A realidade é um tribunal implacável, e para o atual governo, o veredito das ruas começou a aparecer nos dados. Enquanto o cidadão comum, que acorda cedo e pega ônibus, sente na pele o peso da insegurança, o Palácio do Planalto parece viver em uma bolha de narrativas e disputas de ego. O fato é objetivo: a aprovação do presidente Lula está derretendo, e o principal combustível dessa queda é a incapacidade crônica de lidar com a segurança pública e a criminalidade organizada.
O recente cenário no Rio de Janeiro expôs uma ferida aberta. A população, cansada de ser refém, reagiu positivamente às operações policiais no Complexo do Alemão. O brasileiro quer ordem, quer ver o Estado retomando territórios dominados pelo tráfico. No entanto, em Brasília, a reação não foi de apoio à lei, mas de pânico eleitoral. A preocupação do governo não é, primariamente, como pacificar o Rio, mas como "responder" à popularidade das ações policiais para não perder terreno nas pesquisas.
Aqui entra a lógica da "pecinha estragada". É evidente que a segurança pública é um terreno onde a direita transita com naturalidade, defendendo o cumprimento da lei e o fortalecimento das forças de ordem. Já a esquerda, historicamente ligada a uma visão que muitas vezes vitimiza o criminoso e demoniza a polícia, se vê em uma encruzilhada. Como propor uma solução dura contra o crime sem irritar sua base ideológica ou expor suas contradições internas?
As "soluções" que surgiram nos bastidores do governo beiram o amadorismo técnico. A primeira ideia foi criar uma tal "Aliança contra o Crime pela Paz" — um nome pomposo que nada mais é do que uma manobra de propaganda para tentar transferir o brilho das operações para o presidente. A segunda foi a criação de uma secretaria vinculada diretamente à Presidência. Na prática, ambas as propostas servem apenas para esvaziar o Ministério da Justiça, hoje comandado pelo ministro Lewandowski.

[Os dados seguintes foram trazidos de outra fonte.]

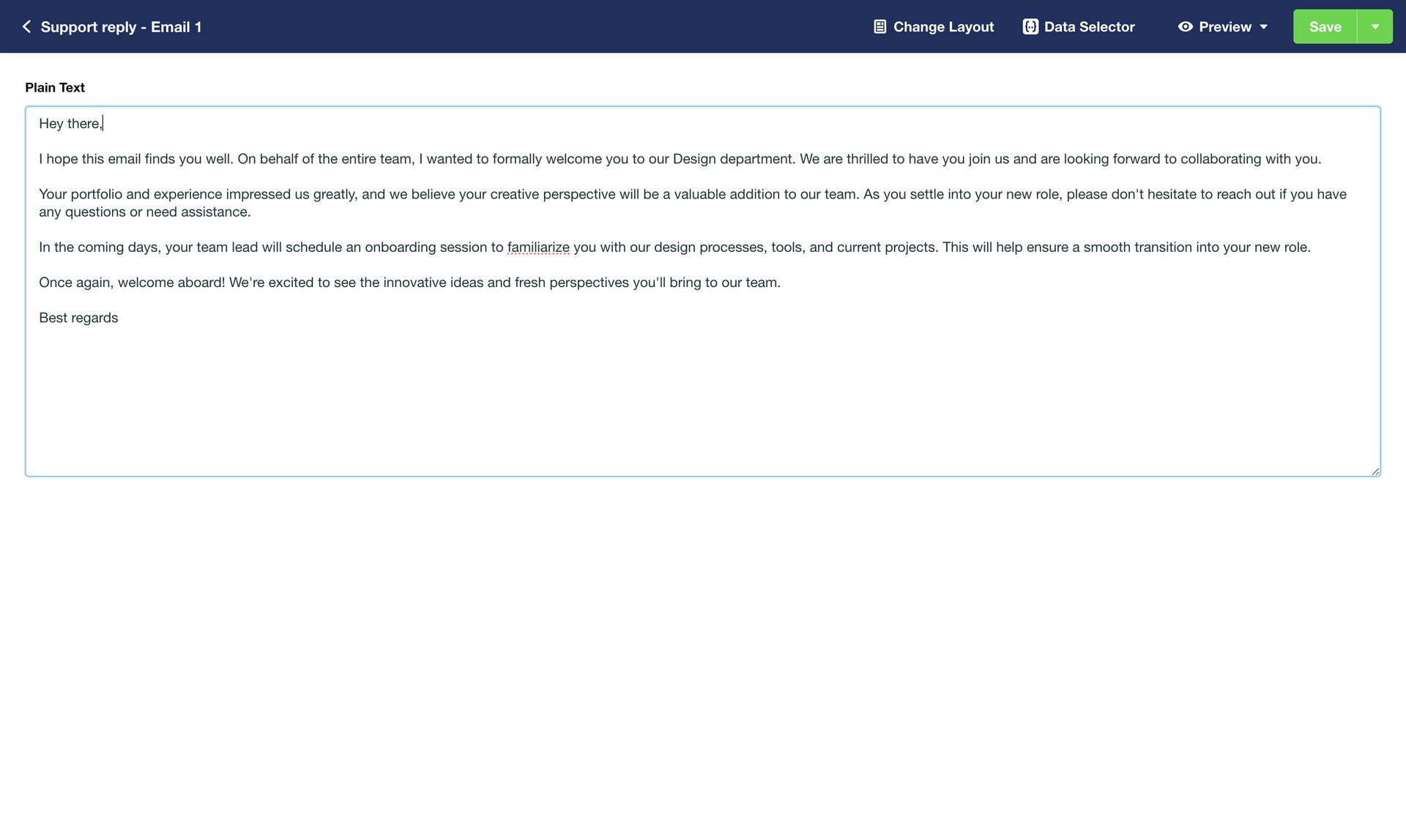Click the back arrow icon
The height and width of the screenshot is (826, 1406).
pos(26,27)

Lewandowski, um jurista de carreira, possui o perfil de um magistrado garantista, o que o torna, na prática, um gestor ineficiente para o combate direto ao crime. Gerir um gabinete com 20 pessoas é uma coisa; liderar um ministério com milhares de servidores e coordenar forças policiais exige um perfil de liderança e execução que simplesmente não está lá. É o "vovô bonachão" tentando apagar um incêndio florestal com um copo d’água.
O governo agora aposta em "atacar o andar de cima" das facções, focando no bloqueio de bens e nas finanças. Embora asfixiar economicamente o crime seja uma estratégia válida e necessária, ela é incompleta. O dinheiro do tráfico nasce na "boca de fumo", no pé do morro. Se o Estado não ocupa o território, se não retira as barricadas que impedem o direito de ir e vir do morador, a estrutura criminosa se regenera. Achar que vai resolver o problema da segurança no Rio apenas com planilhas da Receita Federal, sem o enfrentamento direto no terreno, é mais uma narrativa para evitar o trabalho difícil.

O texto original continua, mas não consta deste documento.